Rows indicating where targets appear
★ ★ ★ ★ ★

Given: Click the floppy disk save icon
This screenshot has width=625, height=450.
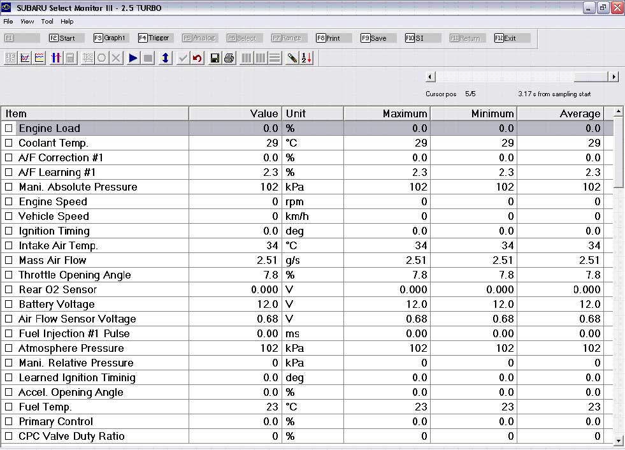Looking at the screenshot, I should pyautogui.click(x=215, y=58).
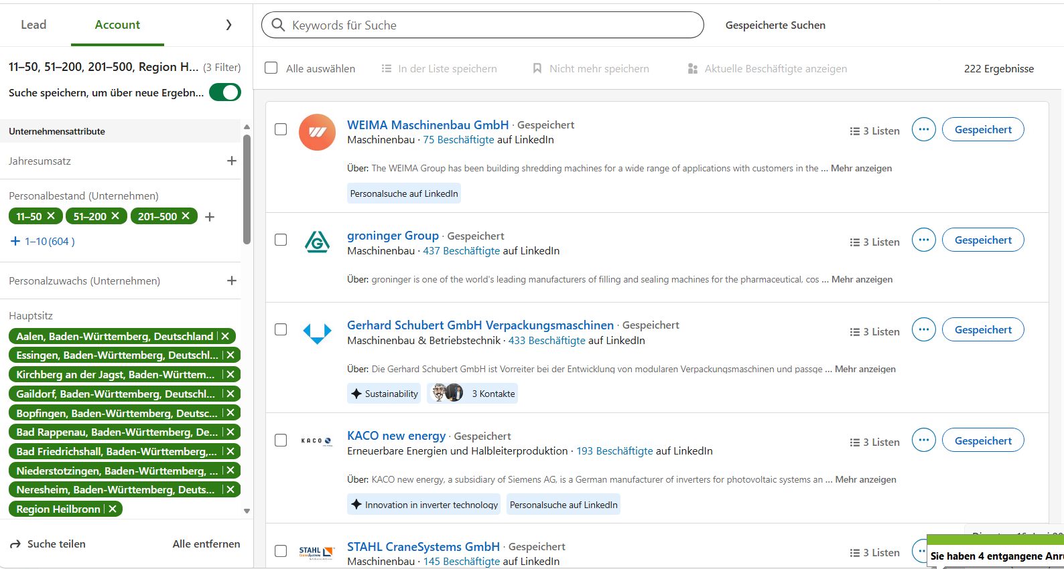Screen dimensions: 1064x569
Task: Click the chevron next to Account tab
Action: pos(228,25)
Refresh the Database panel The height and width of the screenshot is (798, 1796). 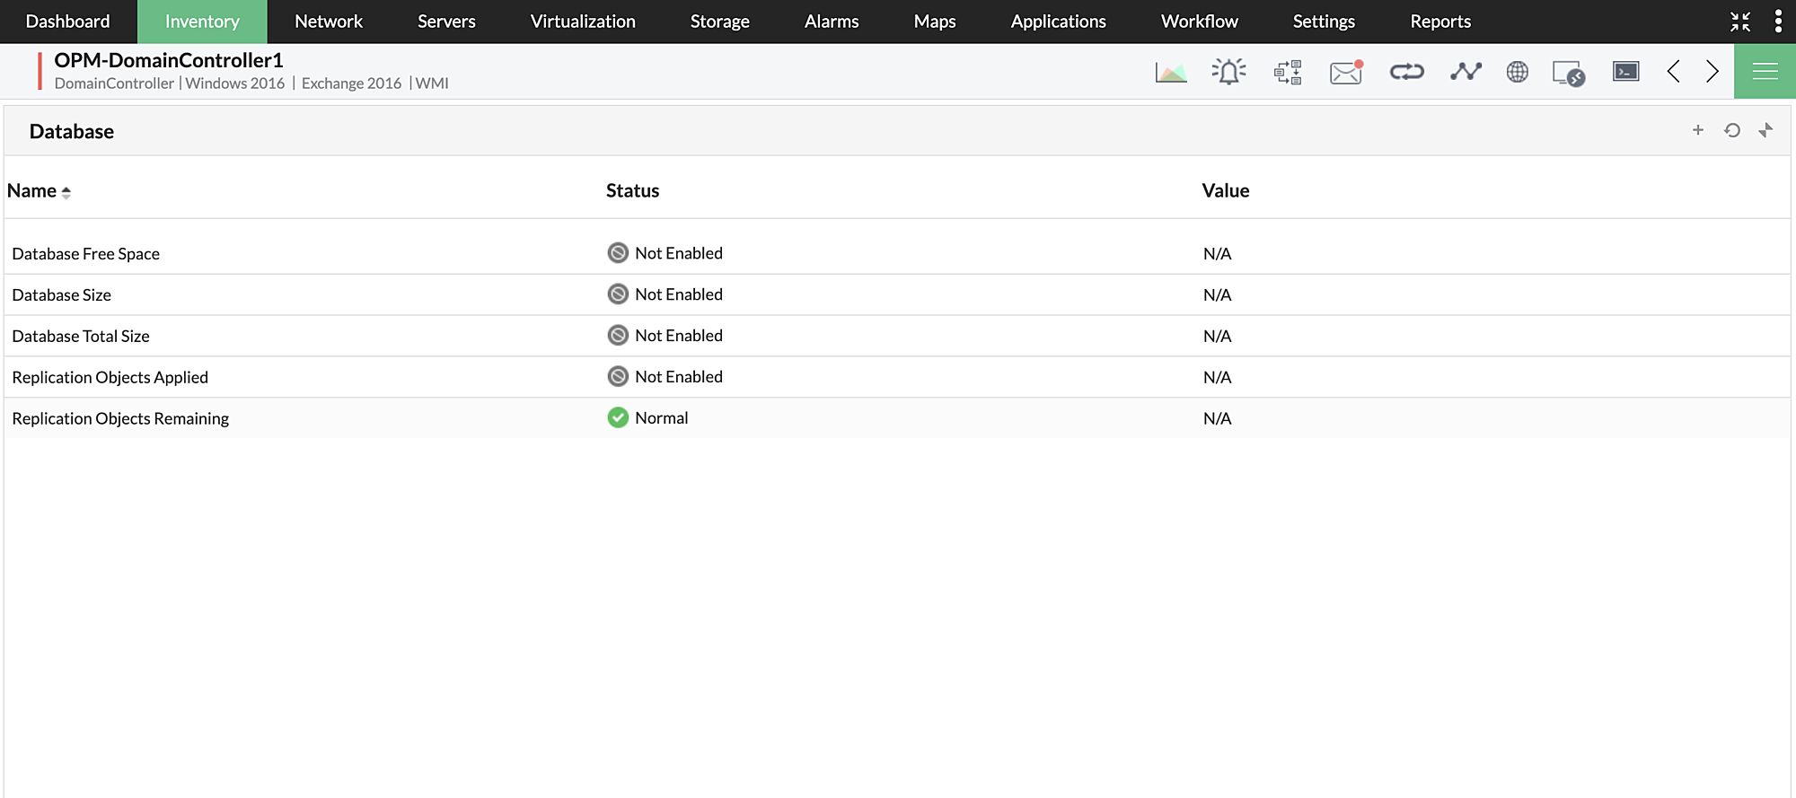(x=1732, y=130)
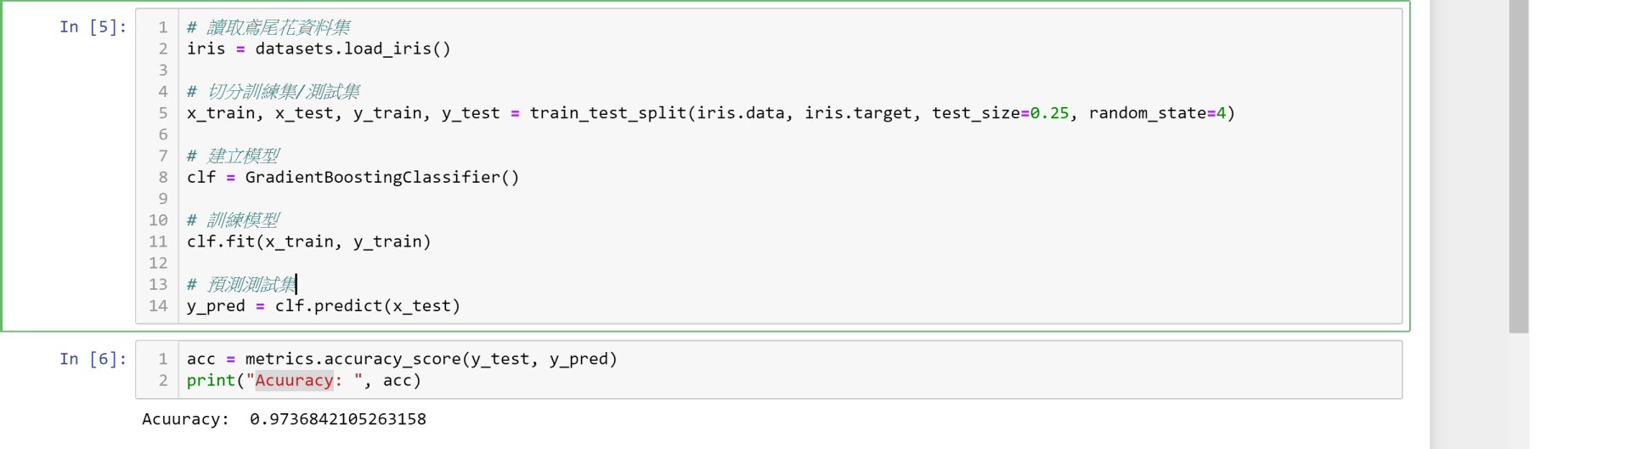Click the GradientBoostingClassifier() line
The height and width of the screenshot is (449, 1631).
(353, 177)
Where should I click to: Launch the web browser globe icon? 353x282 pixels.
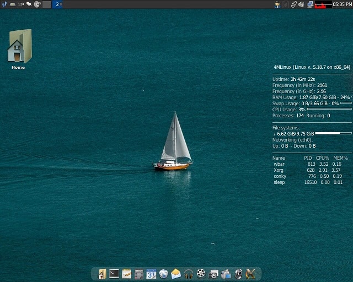164,274
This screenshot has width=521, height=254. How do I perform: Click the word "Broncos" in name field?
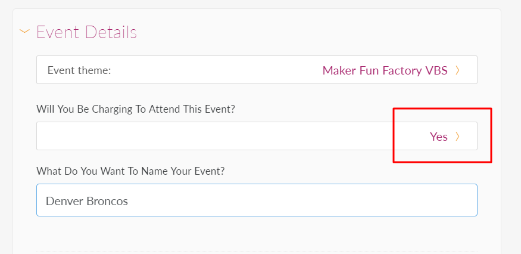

★ ★ ★ ★ ★

Exercise objective
Reproduce the data verbatim, starting at the line that contains "Where should I" and ending at the end of the data, with both ends included. Omit the pictures from your answer.

Response
Where should I click to: Launch the web browser globe icon? 353x282 pixels.
164,274
This screenshot has width=521, height=254. How do I perform: Click the word "Broncos" in name field?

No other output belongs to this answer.